I've been writing micro memory benchmarks and have been rather surprised how hard something as simple as quantifying latency and bandwidth under multicore loads can be. The memory hierarchy is getting ever more complex. Cacheline sizes, prefetch, 3 levels of cache, TLB effects, page alignments, cache associativity, etc. Also have to be careful that the compiler doesn't optimize away parts of your code. It's quite tricky to get a nice clean array size vs latency graph, doubly so when multiple cores are involved.
Some of my assumptions about latency were wrong. One thing I didn't realize is it takes about half the latency to main memory to get miss through L1, L2, and L3. Also that you need to have around 2x the memory references pending to keep the memory system busy. It makes sense in retrospect, you want 16 pending memory references to keep 8 memory channels busy, otherwise a memory channel will return a cache line, and there won't be any L3 cache misses pending for that channel.
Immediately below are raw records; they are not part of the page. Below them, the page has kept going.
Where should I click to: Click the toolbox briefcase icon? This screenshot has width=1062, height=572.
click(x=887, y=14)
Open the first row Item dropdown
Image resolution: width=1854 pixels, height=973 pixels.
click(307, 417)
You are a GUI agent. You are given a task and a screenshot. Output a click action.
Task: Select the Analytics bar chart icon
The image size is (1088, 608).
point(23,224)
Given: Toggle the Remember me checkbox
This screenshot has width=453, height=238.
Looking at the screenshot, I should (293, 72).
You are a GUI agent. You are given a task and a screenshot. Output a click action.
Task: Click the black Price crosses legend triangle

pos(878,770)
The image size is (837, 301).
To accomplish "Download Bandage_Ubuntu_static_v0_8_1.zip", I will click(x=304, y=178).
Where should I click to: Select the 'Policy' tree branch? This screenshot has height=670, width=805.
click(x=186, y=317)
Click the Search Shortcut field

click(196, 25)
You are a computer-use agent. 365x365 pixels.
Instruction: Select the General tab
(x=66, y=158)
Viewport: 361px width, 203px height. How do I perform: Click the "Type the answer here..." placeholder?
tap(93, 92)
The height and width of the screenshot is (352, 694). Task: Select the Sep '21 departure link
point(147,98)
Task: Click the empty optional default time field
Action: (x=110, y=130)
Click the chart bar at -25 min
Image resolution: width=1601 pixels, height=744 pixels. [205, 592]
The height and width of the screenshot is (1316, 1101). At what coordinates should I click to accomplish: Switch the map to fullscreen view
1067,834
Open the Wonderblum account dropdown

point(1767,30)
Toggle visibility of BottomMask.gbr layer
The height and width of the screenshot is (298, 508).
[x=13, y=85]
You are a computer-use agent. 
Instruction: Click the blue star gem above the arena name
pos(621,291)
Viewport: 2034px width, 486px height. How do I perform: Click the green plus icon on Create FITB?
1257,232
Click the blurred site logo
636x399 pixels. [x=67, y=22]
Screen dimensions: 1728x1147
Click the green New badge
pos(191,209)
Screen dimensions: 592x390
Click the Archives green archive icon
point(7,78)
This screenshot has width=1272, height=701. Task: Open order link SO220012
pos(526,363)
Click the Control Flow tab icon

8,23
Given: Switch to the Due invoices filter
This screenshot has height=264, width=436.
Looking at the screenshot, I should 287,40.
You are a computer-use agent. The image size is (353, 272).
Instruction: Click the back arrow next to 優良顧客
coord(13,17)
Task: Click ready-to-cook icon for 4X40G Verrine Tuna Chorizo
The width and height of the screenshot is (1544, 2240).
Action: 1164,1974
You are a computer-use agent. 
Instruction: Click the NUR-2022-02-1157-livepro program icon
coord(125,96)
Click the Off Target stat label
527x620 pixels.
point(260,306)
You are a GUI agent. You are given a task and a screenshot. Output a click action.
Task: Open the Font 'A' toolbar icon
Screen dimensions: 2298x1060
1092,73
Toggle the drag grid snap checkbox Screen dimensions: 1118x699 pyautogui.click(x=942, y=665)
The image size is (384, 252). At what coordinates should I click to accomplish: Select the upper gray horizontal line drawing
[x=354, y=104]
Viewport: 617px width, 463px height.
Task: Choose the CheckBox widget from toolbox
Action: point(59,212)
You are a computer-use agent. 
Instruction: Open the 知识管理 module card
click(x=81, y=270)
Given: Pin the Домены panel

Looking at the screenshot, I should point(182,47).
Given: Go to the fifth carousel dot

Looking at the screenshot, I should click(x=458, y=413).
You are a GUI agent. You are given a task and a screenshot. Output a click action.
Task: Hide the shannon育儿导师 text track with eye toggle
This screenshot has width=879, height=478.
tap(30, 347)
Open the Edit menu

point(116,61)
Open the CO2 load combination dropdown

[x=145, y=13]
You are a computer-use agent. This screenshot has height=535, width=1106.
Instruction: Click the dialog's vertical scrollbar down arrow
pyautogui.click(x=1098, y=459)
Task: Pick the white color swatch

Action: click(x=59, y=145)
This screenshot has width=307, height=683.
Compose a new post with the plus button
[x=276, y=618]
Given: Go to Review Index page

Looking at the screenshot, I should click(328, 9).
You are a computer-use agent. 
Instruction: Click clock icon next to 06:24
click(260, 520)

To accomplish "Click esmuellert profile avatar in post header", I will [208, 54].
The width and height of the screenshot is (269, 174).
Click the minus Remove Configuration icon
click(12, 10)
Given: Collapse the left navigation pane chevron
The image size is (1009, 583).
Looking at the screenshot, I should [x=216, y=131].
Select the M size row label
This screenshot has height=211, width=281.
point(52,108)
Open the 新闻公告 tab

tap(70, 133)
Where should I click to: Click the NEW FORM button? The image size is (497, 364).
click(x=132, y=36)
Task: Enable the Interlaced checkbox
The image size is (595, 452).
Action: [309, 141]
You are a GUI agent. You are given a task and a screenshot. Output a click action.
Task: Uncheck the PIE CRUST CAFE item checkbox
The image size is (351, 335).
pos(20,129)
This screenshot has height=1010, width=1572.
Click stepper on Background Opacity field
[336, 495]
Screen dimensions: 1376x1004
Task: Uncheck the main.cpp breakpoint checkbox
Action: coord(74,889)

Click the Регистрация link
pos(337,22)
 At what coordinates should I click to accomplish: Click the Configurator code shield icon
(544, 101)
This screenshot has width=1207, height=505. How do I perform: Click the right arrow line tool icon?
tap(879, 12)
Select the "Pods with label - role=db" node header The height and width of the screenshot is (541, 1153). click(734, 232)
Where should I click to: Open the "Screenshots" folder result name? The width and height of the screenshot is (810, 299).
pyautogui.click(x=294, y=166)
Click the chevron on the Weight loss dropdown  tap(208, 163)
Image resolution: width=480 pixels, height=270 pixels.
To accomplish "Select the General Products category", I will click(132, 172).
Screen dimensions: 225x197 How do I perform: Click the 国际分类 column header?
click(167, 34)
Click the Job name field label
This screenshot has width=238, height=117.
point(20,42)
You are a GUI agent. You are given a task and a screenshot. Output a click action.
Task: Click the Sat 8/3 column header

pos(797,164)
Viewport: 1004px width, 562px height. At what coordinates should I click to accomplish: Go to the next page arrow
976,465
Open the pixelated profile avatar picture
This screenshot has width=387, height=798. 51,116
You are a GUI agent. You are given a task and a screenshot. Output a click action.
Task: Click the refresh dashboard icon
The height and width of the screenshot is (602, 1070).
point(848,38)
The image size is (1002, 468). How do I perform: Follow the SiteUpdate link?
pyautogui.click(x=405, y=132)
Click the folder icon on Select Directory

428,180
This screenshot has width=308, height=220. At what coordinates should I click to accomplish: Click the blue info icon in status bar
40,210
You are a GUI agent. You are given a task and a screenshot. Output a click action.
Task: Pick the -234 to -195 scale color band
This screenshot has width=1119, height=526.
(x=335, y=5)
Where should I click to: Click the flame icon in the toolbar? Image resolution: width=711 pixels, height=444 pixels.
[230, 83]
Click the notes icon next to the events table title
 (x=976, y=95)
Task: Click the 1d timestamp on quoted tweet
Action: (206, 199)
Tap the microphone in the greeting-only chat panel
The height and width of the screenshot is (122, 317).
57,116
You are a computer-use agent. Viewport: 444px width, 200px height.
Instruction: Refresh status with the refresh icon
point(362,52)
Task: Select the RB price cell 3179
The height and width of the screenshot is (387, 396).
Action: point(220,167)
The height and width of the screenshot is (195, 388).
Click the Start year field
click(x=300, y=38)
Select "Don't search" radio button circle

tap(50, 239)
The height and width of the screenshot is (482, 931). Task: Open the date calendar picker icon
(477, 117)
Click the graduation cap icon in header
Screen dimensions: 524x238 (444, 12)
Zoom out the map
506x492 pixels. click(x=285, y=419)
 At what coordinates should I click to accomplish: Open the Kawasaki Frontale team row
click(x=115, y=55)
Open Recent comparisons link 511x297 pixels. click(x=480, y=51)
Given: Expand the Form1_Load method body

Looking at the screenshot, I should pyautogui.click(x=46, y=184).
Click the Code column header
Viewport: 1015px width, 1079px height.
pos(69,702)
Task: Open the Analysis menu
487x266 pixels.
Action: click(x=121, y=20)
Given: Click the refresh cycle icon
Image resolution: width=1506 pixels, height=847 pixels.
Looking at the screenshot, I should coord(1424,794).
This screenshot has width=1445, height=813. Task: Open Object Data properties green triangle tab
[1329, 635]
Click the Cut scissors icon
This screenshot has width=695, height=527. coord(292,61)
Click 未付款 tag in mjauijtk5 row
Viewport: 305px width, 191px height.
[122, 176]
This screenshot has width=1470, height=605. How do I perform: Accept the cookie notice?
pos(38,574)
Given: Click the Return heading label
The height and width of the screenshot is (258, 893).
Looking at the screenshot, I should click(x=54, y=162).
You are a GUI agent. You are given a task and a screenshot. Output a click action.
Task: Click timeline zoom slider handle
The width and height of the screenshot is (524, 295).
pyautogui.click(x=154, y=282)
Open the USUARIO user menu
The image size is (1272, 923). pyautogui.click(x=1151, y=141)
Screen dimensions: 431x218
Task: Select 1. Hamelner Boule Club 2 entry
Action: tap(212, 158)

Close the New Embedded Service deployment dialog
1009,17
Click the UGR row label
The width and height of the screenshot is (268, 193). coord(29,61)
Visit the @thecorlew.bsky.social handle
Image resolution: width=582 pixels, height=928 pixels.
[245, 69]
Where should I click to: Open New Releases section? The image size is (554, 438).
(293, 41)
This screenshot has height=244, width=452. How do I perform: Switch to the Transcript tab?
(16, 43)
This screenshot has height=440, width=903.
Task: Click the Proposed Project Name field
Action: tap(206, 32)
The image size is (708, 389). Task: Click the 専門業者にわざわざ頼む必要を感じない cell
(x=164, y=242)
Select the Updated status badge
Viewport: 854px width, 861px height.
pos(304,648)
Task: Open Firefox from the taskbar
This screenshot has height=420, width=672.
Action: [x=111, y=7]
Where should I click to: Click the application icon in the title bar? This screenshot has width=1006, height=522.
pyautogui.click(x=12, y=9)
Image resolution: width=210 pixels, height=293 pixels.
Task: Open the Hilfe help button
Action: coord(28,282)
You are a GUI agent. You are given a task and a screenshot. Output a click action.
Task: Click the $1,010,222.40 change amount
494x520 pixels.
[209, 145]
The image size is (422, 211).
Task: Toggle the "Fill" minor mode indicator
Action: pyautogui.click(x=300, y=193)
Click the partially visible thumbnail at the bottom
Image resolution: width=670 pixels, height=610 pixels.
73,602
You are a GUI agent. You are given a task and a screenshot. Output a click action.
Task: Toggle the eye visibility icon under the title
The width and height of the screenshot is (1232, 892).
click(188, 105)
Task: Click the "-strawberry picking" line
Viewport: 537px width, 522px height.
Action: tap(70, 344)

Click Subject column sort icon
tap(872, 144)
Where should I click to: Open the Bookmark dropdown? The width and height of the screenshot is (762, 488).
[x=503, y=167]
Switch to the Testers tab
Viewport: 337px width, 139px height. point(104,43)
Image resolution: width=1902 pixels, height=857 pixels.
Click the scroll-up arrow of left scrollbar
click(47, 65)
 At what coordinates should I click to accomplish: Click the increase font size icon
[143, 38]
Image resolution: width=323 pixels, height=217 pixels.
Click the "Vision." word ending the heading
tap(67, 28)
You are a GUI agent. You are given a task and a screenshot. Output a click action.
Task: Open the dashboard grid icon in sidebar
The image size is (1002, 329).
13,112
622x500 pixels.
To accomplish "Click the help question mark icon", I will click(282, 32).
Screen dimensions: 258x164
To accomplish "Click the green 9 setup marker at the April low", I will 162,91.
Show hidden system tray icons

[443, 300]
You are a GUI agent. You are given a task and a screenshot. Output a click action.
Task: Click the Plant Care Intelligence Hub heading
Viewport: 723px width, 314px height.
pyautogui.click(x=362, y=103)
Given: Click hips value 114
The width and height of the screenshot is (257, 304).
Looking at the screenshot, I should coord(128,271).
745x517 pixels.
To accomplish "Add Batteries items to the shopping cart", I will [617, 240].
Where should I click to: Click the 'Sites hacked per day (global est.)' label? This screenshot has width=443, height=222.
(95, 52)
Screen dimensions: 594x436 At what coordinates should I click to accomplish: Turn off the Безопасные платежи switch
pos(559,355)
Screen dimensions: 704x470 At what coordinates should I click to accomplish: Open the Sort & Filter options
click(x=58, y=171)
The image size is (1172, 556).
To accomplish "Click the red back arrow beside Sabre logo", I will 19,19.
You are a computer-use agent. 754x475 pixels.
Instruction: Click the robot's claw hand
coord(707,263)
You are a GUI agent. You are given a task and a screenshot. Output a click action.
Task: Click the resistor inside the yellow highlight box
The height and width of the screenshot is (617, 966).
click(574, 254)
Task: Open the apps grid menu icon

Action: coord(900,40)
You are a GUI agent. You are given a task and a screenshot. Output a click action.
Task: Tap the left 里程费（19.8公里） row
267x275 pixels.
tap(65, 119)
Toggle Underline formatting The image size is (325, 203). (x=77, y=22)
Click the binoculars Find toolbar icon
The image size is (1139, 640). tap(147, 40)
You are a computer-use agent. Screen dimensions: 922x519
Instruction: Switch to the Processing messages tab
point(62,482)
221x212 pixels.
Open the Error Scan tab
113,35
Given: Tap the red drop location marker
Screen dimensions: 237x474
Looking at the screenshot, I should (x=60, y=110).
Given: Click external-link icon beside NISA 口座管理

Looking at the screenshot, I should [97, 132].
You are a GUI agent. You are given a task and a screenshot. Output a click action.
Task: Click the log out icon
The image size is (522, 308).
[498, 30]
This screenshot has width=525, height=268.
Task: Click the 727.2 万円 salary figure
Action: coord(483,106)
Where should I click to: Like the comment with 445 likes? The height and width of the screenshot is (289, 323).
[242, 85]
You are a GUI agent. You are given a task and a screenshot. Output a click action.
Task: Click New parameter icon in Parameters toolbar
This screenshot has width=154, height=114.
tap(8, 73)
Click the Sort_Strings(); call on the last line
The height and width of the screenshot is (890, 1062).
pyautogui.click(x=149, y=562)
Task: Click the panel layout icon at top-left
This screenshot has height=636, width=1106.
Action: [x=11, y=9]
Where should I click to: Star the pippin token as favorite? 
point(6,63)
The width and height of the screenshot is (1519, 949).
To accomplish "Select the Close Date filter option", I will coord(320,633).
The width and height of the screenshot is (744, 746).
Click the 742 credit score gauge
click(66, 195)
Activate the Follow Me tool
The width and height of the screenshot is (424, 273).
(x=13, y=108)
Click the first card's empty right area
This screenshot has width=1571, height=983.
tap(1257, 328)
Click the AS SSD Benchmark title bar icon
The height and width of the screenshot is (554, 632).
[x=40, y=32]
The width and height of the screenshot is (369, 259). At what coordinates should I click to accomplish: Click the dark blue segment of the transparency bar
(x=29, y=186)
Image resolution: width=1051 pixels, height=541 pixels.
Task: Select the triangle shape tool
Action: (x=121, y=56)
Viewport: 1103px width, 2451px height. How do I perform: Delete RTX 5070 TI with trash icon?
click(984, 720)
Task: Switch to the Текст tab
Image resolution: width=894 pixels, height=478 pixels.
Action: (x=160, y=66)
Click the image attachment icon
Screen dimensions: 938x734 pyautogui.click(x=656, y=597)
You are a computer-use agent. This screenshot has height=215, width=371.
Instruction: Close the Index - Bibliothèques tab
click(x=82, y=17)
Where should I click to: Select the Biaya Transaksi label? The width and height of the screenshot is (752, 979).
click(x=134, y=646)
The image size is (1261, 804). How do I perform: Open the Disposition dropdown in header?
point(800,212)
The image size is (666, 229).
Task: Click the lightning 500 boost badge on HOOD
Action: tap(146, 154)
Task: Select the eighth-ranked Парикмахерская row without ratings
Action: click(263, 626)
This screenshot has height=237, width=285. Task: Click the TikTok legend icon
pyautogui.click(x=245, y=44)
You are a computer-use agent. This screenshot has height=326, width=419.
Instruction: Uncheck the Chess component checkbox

Generally I like to keep a small histogram of cycle counters to make sure I'm seeing the distribution I expect, seeing an unusual distribution is key for tracking down something you didn't account for.
I want a viewport onto a parallel universe where we embraced NUMA more thoroughly, and instead of making processors with ever growing layers of transparent caching, we just put 16MB of working memory on each chip. Partitionable for concurrent workloads.
Maybe it could never have been then, but maybe it can be now, or soon.
For instance a borrow checker might be a very good way to help decide how and when to move working memory between processors and main memory. But what do you do with all of the existing C code? I think for backward compatibility you'd need to implement virtual memory at the working memory layer. It wouldn't be the fastest code, but it would work.
Well the tools are there, and the hardware is there as well.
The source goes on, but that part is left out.